Task requirements
Render the listing from the line containing "Task: Click the About 20 results text" through the line containing "Action: pyautogui.click(x=879, y=269)" as a Markdown table with the columns Row and Line, leaving out any blank lines.

━━━━━ Task input ━━━━━

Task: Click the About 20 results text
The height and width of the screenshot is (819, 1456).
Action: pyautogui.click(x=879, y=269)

━━━━━
━━━━━ Task input ━━━━━

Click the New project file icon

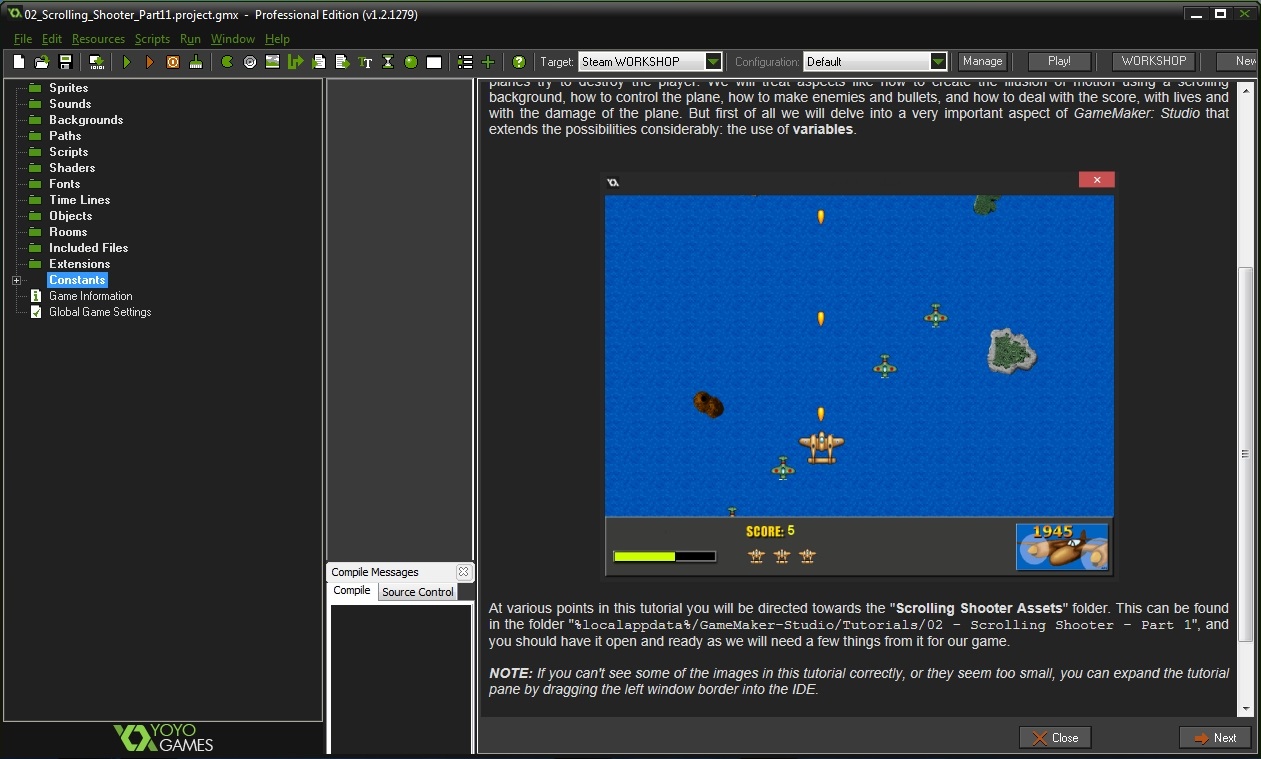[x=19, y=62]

━━━━━
━━━━━ Task input ━━━━━

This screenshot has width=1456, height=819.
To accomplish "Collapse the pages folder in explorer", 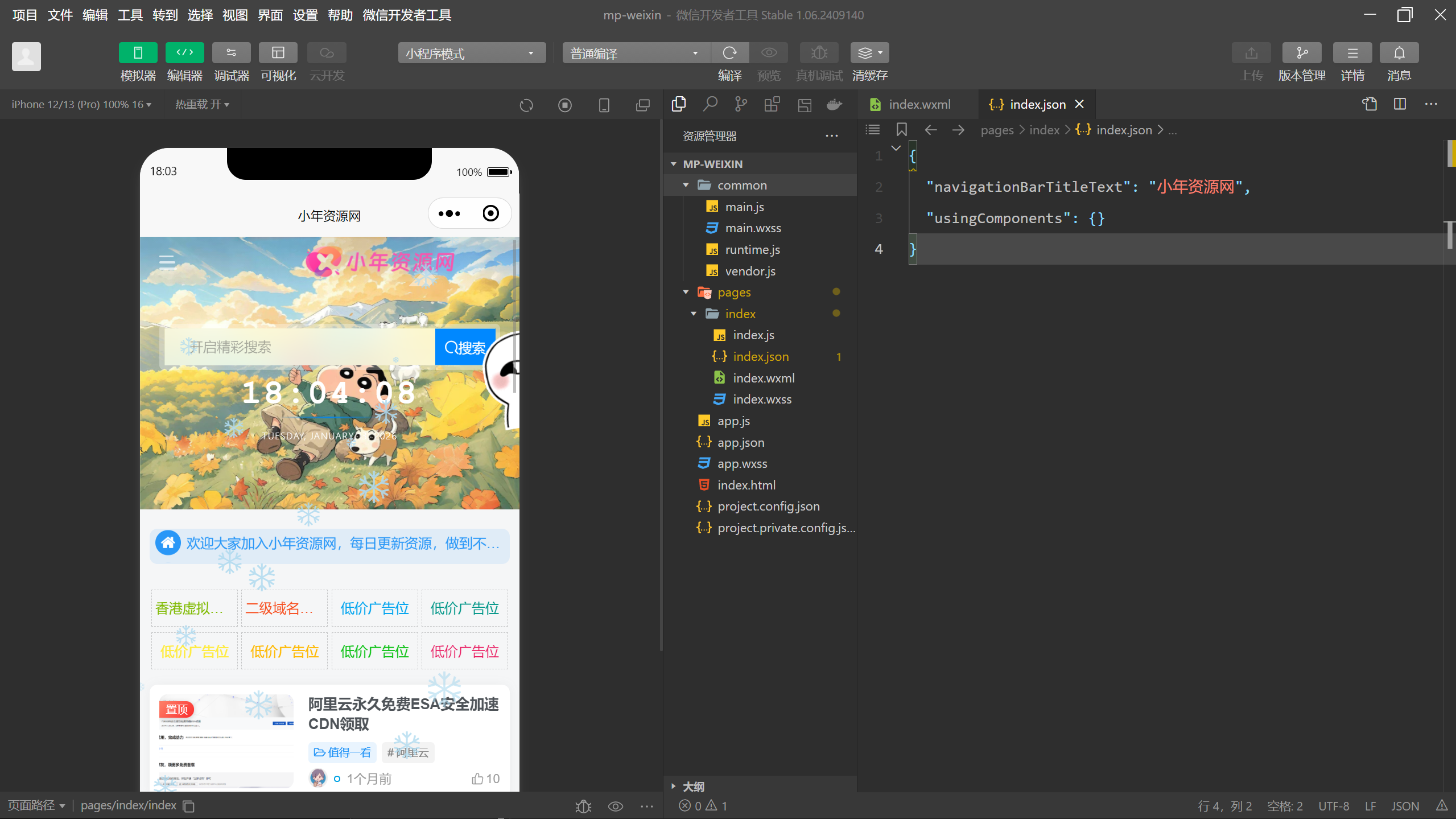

━━━━━

Task answer
| Row | Line |
|---|---|
| 1 | Task: Click the About 20 results text |
| 2 | The height and width of the screenshot is (819, 1456). |
| 3 | Action: pyautogui.click(x=879, y=269) |